Chiwetel Ejiofor stars in “The Man Who Fell to Earth” as Faraday, an alien who shows up in New Mexico on a mission that will help save his home planet. He needs the help of a former MIT scientist named Justin Falls (Naomie Harris), who now takes care of her ailing father Josiah, illegally procuring painkillers for him, and her daughter Molly (Annelle Olaleye). Justin previously pursued a new energy source idea that could help save the world, but was shot down when she didn't get it entirely right. But here comes Faraday, initially naked and barely without a sense of how to talk to humans, guzzling water. He has arrived on Earth knowing that she can help him, and that she will eventually understand that the desert-like conditions that have destroyed his planet will—not could—also happen here. 

Faraday makes a few stops in the journey, like reaching a certain transmission spot in New Mexico that turns out to be the center of a tornado, and later to a tech empire called Origin in Seattle. An introducing scene in episode one shows us Faraday from a podium, as a massive tech guru with a sold-out crowd, ready to unleash a world-changing energy source. We know that he achieves success more or less, and that this is his life-story. The framing device slightly takes away from the story’s overall “save two worlds” tension, even though we know mastering technology is par for the course for the gist of a “Man Who Fell to Earth” story.

● **Exercise prompt**: List every character from "The Man Who Fell to Earth" who is named in the text about that series.

● **Given material**:
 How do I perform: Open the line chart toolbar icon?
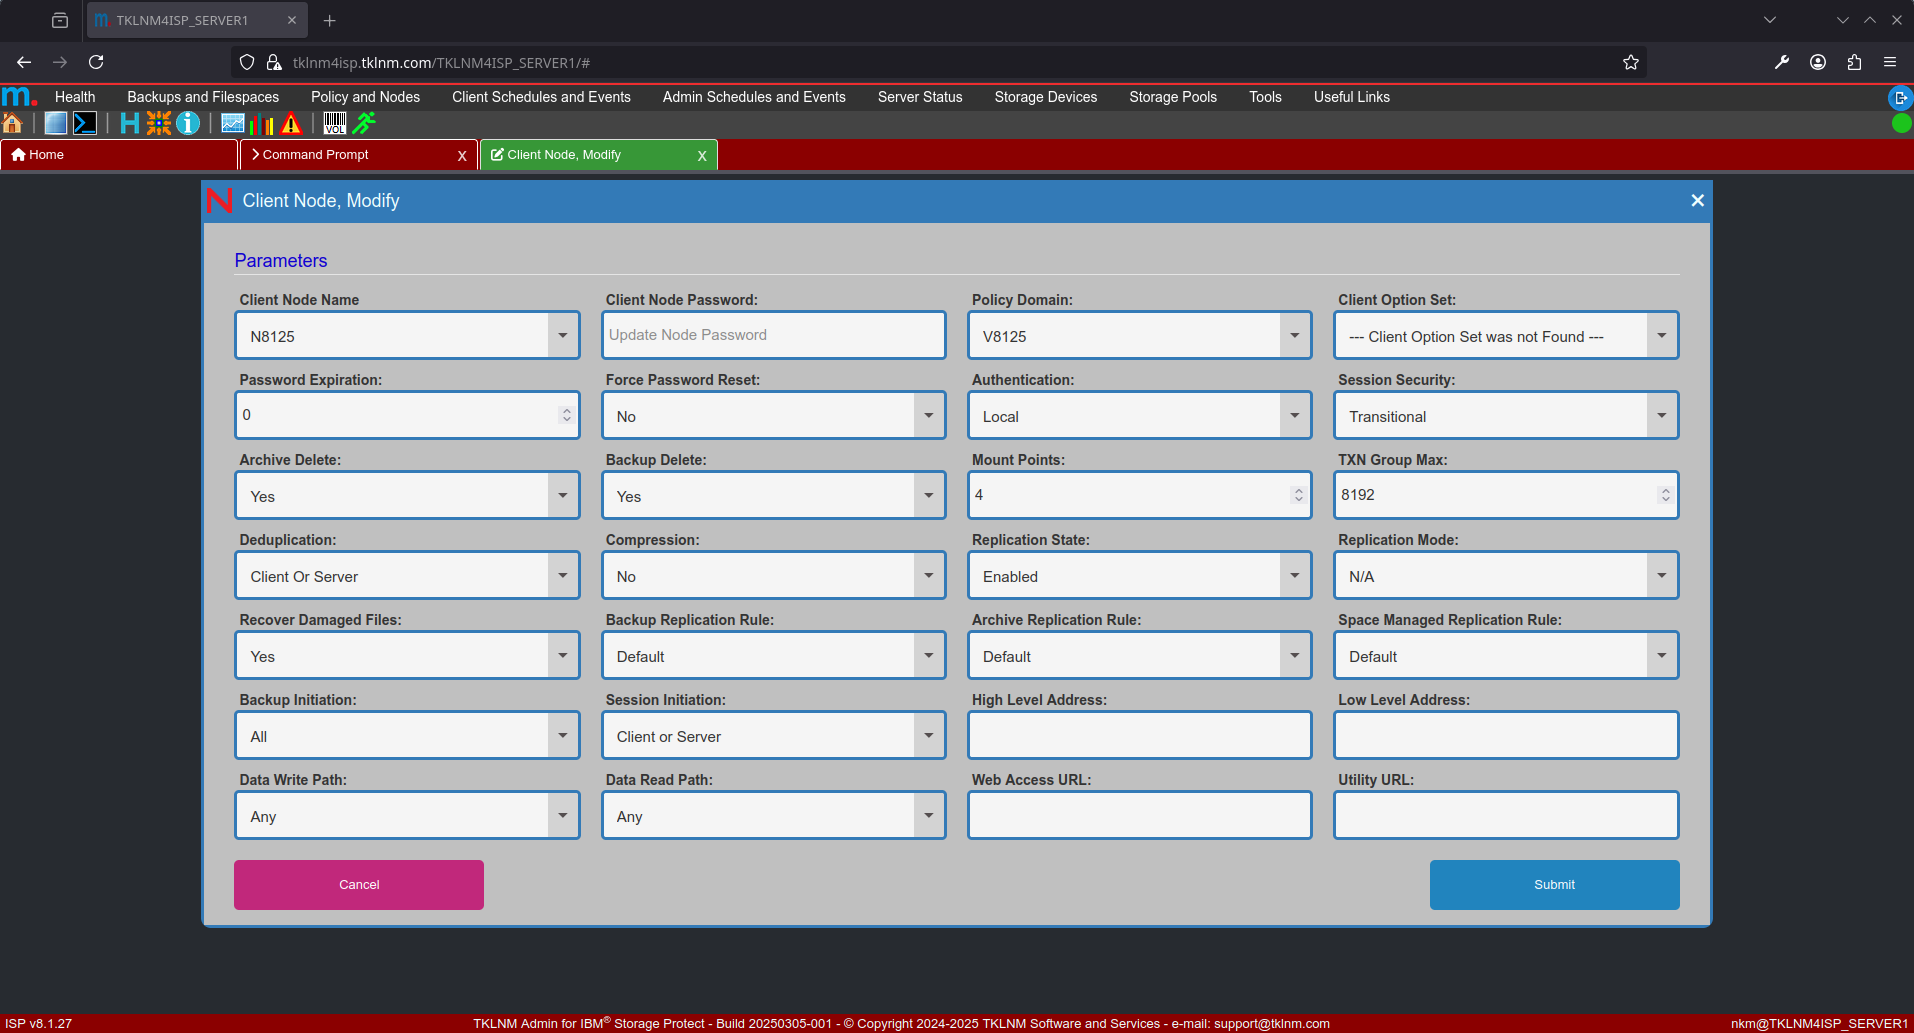click(233, 123)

● **Expected answer**: Faraday, Justin Falls, Josiah, Molly